New optimisations should now sometimes be made as a result of an optimisation cascade.
Relevant logs and/or screenshots
Though the optimisations themselves don't reduce instruction size or increase speed, they do sometimes open up other optimisations. One profound example can be found in the TStream.Seek method of the Classes unit - before:
...
.Lj308:
...
mov x4,x20
mov x0,sp
ldr x5,[sp]
ldr x5,[x5, #280]
mov x6,sp
ubfx x0,x5,#0,#64
ubfx x5,x3,#0,#64
cmp x0,x5
b.ne .Lj314
movz x5,#0
movz x0,#0
mov x3,x0
mov x4,x5
.Lj314:
ubfx x0,x3,#0,#64
...
After:
...
.Lj308:
...
mov x4,x20
ldr x5,[sp]
ldr x0,[x5, #280]
mov x6,sp
mov x5,x3
cmp x0,x5
b.ne .Lj314
mov x4,xzr
mov x3,xzr
.Lj314:
mov x0,x3
...
Converting the first two ubfx instructions opened up a simplification of ldr x5,[x5, #280], causing it to be changed into ldr x0,[x5, #280] and the complete removal of what is now mov x0,x5, since x5 gets overwritten on the very next instruction (the cmp instruction could be changed to cmp x0,x3 to possibly allow the removal of x5 completely, but we'll deal with that another day).

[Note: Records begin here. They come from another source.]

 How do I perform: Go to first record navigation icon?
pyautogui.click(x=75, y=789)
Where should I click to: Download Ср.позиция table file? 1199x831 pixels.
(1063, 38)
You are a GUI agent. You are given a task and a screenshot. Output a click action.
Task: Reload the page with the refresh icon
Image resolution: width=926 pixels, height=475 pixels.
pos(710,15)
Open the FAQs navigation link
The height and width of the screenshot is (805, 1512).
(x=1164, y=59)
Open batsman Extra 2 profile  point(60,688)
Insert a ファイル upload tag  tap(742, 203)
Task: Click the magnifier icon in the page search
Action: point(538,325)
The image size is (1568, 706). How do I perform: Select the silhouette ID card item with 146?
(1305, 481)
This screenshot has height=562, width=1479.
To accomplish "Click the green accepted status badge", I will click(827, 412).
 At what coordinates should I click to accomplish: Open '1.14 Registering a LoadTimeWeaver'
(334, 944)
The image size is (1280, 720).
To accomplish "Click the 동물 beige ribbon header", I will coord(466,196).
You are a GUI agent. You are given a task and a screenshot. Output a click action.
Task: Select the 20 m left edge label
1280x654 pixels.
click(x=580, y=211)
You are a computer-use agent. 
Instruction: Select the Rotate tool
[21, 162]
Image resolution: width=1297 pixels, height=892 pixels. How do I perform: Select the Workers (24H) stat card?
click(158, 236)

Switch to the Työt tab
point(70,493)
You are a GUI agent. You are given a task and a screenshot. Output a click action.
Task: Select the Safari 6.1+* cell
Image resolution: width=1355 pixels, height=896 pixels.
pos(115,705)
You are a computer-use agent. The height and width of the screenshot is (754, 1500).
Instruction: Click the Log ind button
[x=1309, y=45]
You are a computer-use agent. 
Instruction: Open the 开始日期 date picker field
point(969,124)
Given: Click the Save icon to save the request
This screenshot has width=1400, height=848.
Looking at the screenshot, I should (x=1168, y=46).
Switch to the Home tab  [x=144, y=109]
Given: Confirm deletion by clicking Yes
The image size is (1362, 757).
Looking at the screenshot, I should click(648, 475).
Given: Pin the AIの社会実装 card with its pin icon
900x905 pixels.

Meanwhile, changing movz reg,#0 to mov reg,xzr permitted an additional optimisation after observing that x4 is set to x5, and x3 is set to x0, and then x0 and x5 are discarded - it's generally easier to track matching registers than immediate values, and there is future potential to optimise this further, from:
...
b.ne .Lj314
mov x4,xzr
mov x3,xzr
.Lj314:
...
To:
...
csel x4,xzr,x4,ne
csel x3,xzr,x3,ne
...
With careful observation of the code that appears prior, x4 gets set to x20, so this can be improved further:
...
csel x4,xzr,x20,ne
csel x3,xzr,x3,ne
...